For plans, the questions are immediate: Are we finally getting relief from reporting burdens? Which requirements might actually relax? Should we hold off on compliance investments in areas where rules might change?
Bottom line: This is a “watch this space” signal, not an action item. If your solution helps plans meet reporting requirements that could get eliminated, understand which ones are on the table. Budget freed up from compliance overhead will shift somewhere (Hint: position your org to capture it). If plans seem dismissive, they either have an efficient reporting infrastructure already or they’re skeptical that anything will actually change. After all, deregulation RFIs don’t always turn into deregulation.

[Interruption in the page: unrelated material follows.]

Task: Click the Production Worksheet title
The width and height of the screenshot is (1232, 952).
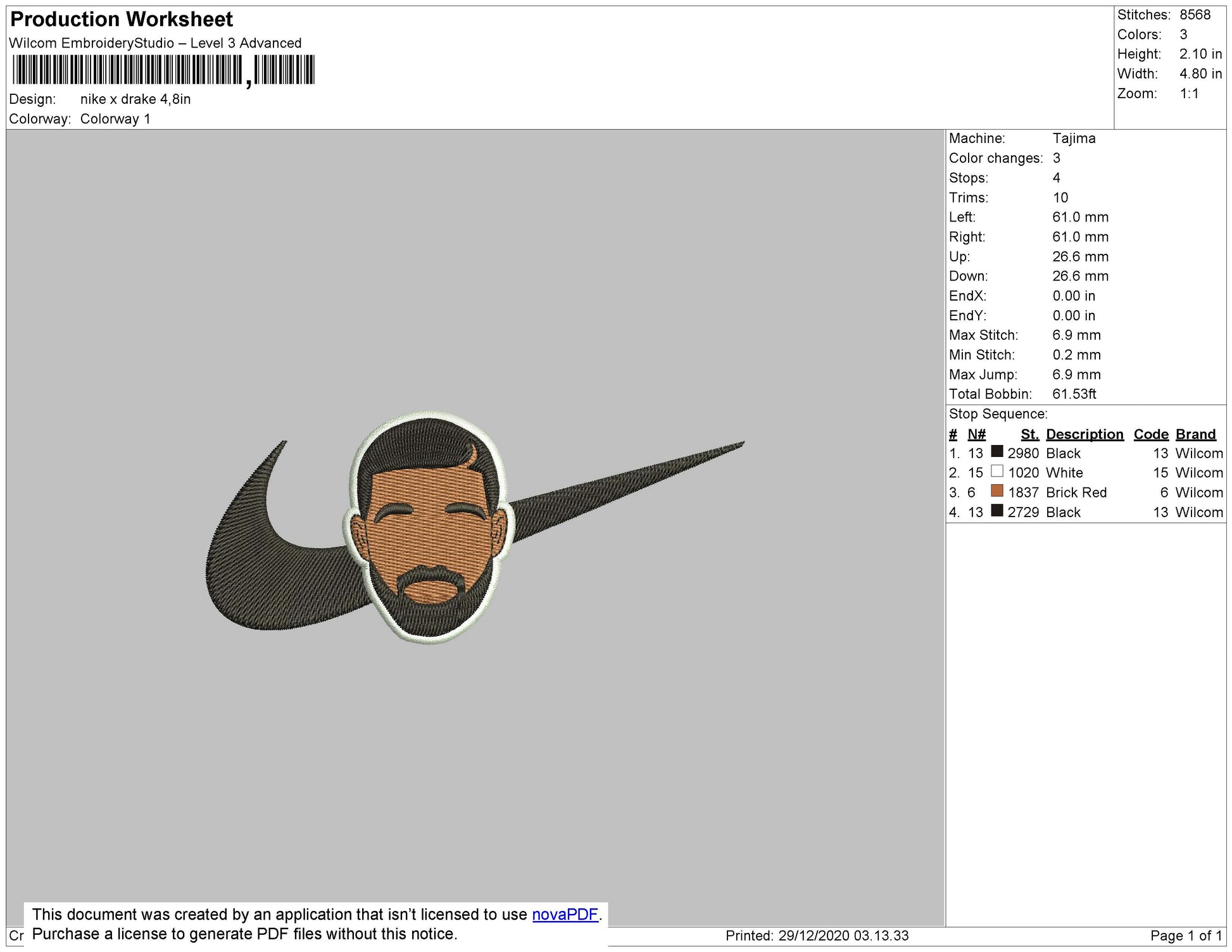Action: (x=122, y=20)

Signal 6: Part D Economics Are Now Permanent
If you’ve been following Part D changes over the past year, nothing in this section is new. But don’t skip it. CMS is codifying the IRA-driven Part D redesign into permanent regulation, which means these aren’t temporary policies that might revert; they’re the new baseline. If your solution touches pharmacy costs, medication adherence, or Part D plan economics, the market you’re selling into just got locked in.
The rule makes permanent the changes already in effect: the $2,000 out-of-pocket cap (adjusted to $2,100 for 2026), the eliminated coverage gap, the Manufacturer Discount Program, and increased plan sponsor liability in the catastrophic phase. Plans are no longer treating these as temporary policy or waiting for a reversal. They’re rebuilding their economics around them.
That means Part D margins are under sustained pressure (and will stay that way), as health plans need to manage pharmacy costs more aggressively than before. And Medication adherence matters more when the plan carries more risk in the catastrophic phase.
Bottom line: Part D margin pressure is permanent, not temporary. If your solution touches pharmacy costs or adherence, you have tailwinds. Lead with the ROI case showing cost savings and downstream cost prevention. If Part D isn’t top of mind for a buyer, it’s either not a major line of business for them or they’ve already adjusted their operations.
Final Thought
Six signals, one theme: uncertainty.
Plans that invested in health equity infrastructure for the HEI bonus are recalculating. Plans that built margin assumptions around current risk adjustment economics are stress-testing scenarios. Across the board, your buyers are processing what this proposed rule means for their 2027 strategy (and they don’t have answers yet either).
You don’t need to have answers. But you need to know the questions are being asked.
If you’re mid-deal and your buyer suddenly has new hesitation or wants to revisit timelines, now you know why. If you want to show you understand what’s going on, try questions like:
“How’s your team thinking about the proposed rule and what it means for your Stars strategy?”
“With the Health Equity Index not moving forward, how are you approaching health equity investments now?”
“What’s your read on where risk adjustment is headed?”
These aren’t gotcha questions. They’re invitations for your buyer to tell you what’s actually on their mind. And when they do, you’ll be ready, because you understood what was in those 465 pages before you walked in.